Jeder Patient der Therapiegruppe wird unmittelbar vor der ersten und nach der letzten Parodontaltherapiesitzung einer Ganzkörper-Fluorodeoxyglucose Positron-Emissions-Tomografie und Computertomografie (FDG-PET/CT) unterzogen. Diese Technologie erlaubt die gleichzeitige Beurteilung metabolischer (FDG-PET) und morphologischer Begebenheiten. Die Anwendung von FDG-PET bzw. FDG-PET/CT zur Tumorfindung bzw. Staging in der Zahnheilkunde ist eigentlich die Domäne des MKG-Chirurgen. Es konnte jedoch bereits gezeigt werden, dass auch entzündetes Parodontalgewebe vermehrt radiologisch markierte Glukose speichert und ein Zusammenhang zu atherosklerotisch veränderten Gefässen besteht.20 So ist es sehr elegant möglich, Entzündungen im Parodont und in peripheren Gefäßen gleichzeitig „sichtbar“ zu machen. Ziel soll es schließlich sein, zu zeigen, dass eine Parodontaltherapie die Aufnahme der FDG im Parodont und in den peripheren Gefäßen vermindert. Zusätzlich werden von allen Patienten vor bzw. nach der Therapie Proben aus der parodontalen Tasche bzw. dem Sulkus genommen, um auch ein besseres Verständnis der mikrobiologischen, sprich bakteriellen Veränderungen zu bekommen.

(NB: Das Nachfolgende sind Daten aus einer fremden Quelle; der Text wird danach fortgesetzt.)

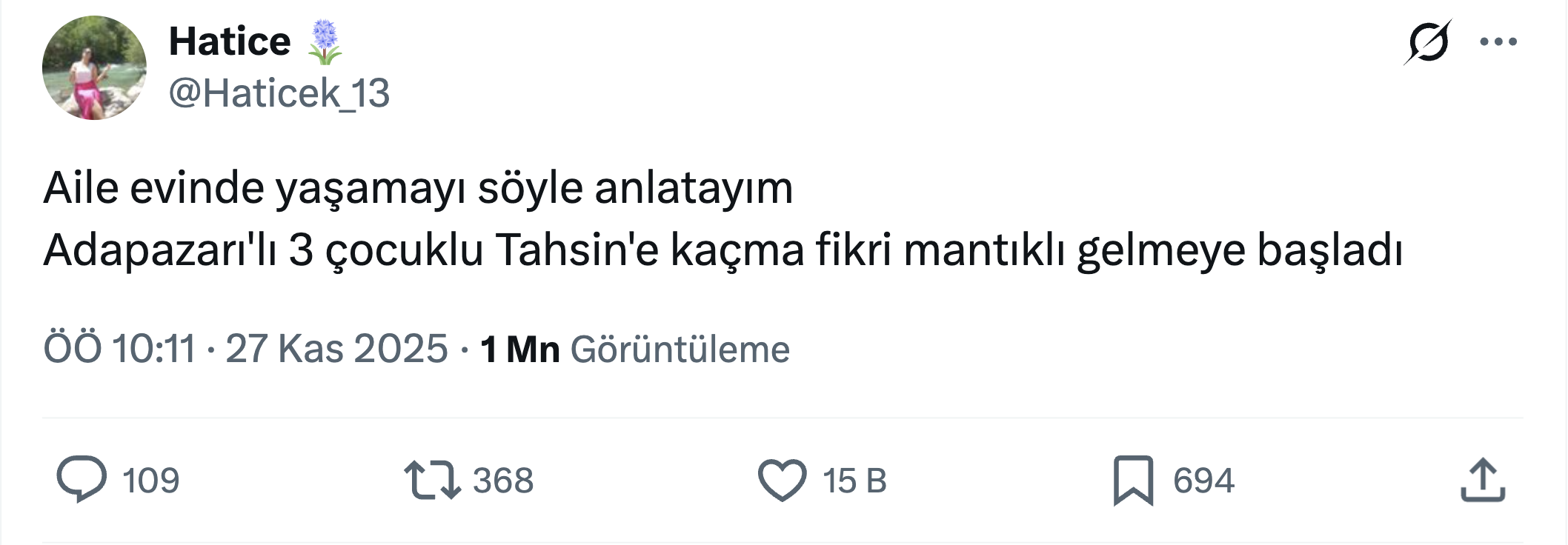Viewport: 1568px width, 545px height.
Task: Click the 15 B likes count
Action: (x=854, y=481)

Das probateste Mittel zur Diagnose von Entzündungen im Parodont im klinisch-praktischen Alltag stellt nach wie vor das Vorhandensein bzw. die Abwesenheit von Blutung auf Sondierung dar. Sicherlich ist der Nachweis der Entzündung mittels aufwendigen radiologischen bzw. nuklearmedizinischen Technologien nicht für die Standardtherapie geeignet. Es könnte jedoch sehr schön zeigen, ob bzw. welchen Einfluß die Therapie der Parodontitis auf Gefäßebene hat.

Konklusion
Kardiovaskuläre Erkrankungen und Parodontitis sind beide mitunter die häufigsten Erkrankungen der Welt. Sie teilen sich nicht nur eine Reihe von Risikofaktoren, es gibt auch immer mehr Beweise dafür, dass sie sich in ihrer Entstehung gegenseitig beeinflussen. Wenn es gelingt zu beweisen, dass durch parodontale Behandlung eine Verbesserung der Gefäßerkrankungen zu erreichen ist, wäre das sicherlich ein guter Therapieansatz in der Bevölkerung, die demografisch gesehen immer älter wird und damit die Prävalenz und Inzidenz beider Krankheiten immer weiter ansteigt.